The input to the model in the context and the question, and the output is the starting and ending token of the span of the answer in the context. Google provides different flavors of pre-trained weights for the model, mainly single language or multilingual, and with different number of hidden layers. For training qaptnet the multilingual, case sensitive, 12 hidden layers, weights were used to bootstrap the model, and the train part of the dataset described in the next section was used to fine-tune the model. Implementation, training and deployment is done using the PyTorch-Transformers package.
To train the model for Portuguese a collection of questions and contexts, with the corresponding answers. To build this dataset we translated the SQuAD dataset from English to Portuguese using the Google Translate API. The original dataset contains a collection of around 60000 pairs question answer. of around 400 topics from Wikipedia.
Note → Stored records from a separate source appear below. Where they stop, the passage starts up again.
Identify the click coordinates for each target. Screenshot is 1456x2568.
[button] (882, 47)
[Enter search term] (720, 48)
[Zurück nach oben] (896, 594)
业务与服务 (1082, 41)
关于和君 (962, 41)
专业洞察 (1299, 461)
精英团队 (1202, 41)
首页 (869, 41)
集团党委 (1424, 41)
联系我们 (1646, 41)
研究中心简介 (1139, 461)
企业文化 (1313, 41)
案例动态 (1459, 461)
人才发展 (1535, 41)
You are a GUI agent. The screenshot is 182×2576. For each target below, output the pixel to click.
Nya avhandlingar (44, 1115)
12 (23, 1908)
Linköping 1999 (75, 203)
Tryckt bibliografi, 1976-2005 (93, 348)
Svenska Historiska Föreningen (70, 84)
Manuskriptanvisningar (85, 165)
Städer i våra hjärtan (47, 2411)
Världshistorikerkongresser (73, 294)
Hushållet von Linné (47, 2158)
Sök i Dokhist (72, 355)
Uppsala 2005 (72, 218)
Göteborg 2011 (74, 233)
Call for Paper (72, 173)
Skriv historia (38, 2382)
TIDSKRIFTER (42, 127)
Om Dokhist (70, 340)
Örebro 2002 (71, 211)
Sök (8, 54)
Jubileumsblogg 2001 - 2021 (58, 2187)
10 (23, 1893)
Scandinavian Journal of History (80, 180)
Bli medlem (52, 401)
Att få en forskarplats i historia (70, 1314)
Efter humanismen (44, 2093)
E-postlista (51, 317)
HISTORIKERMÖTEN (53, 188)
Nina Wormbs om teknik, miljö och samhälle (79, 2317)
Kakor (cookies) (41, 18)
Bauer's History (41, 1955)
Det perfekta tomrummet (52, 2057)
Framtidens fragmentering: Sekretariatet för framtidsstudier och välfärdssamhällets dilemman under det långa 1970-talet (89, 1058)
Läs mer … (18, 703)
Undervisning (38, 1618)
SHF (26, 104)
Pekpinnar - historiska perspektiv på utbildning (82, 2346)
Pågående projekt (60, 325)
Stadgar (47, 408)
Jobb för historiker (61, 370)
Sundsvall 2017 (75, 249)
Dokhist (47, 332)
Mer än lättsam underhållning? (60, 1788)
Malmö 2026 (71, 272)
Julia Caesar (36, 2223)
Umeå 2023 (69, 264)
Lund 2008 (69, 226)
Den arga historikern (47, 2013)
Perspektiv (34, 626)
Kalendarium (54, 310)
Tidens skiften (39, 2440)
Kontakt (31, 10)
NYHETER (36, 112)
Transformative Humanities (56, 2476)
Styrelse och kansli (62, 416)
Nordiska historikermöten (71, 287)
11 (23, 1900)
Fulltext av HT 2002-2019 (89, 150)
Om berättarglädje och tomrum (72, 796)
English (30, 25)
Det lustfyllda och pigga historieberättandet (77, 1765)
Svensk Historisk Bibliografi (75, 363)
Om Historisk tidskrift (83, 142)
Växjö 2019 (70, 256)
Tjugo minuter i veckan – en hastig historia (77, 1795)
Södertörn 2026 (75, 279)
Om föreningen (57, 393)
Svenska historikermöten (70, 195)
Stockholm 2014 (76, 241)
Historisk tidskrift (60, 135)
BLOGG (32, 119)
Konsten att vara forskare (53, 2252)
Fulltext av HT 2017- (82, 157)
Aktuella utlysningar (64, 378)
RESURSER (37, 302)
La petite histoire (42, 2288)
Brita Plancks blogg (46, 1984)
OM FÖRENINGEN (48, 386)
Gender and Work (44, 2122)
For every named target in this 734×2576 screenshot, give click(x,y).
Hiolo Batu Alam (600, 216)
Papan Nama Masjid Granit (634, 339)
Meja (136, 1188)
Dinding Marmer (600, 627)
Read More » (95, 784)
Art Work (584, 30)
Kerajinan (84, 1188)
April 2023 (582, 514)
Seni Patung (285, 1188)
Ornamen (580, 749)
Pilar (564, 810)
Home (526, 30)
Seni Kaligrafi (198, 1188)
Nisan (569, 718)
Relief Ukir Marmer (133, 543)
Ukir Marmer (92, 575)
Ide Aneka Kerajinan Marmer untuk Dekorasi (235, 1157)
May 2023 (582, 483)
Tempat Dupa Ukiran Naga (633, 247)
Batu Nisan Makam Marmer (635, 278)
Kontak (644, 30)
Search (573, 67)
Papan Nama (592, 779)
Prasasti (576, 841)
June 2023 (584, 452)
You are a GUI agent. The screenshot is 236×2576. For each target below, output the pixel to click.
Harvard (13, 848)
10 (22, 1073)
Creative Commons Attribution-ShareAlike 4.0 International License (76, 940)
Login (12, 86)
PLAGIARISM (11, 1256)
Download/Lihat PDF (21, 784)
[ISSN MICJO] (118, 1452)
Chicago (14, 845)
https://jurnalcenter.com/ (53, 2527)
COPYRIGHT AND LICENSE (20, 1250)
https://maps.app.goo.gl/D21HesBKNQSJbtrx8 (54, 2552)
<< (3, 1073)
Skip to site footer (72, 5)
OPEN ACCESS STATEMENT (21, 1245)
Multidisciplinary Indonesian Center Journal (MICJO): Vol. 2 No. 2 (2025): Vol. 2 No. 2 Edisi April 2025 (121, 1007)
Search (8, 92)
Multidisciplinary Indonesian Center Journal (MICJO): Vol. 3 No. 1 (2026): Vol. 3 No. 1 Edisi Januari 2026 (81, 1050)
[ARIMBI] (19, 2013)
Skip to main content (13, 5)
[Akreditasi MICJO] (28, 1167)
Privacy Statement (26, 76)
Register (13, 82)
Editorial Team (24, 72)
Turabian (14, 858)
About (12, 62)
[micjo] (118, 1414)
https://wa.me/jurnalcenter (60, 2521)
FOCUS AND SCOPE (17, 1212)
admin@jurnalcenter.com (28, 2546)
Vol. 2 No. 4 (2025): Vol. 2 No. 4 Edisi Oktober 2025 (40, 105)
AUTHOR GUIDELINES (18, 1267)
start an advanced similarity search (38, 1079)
In general the automatic translation result was good enough for a first version, mainly because the dataset snippets of text are small enough to yield good results from an automatic translation and the type of texts (Wikipedia articles) is not very complex or abstract.
The final version of the model achieves around 50% accuracy on the development part of the dataset, which is interesting enough for a first exploratory attempt. Further improvements to the dataset translation, and fine-tuning the model hyper-parameters, can easily improve the accuracy score. PLN.pt provides access to the current version of model via it’s API for easy access. Examples and how to query the API are available from the qaptnet repository.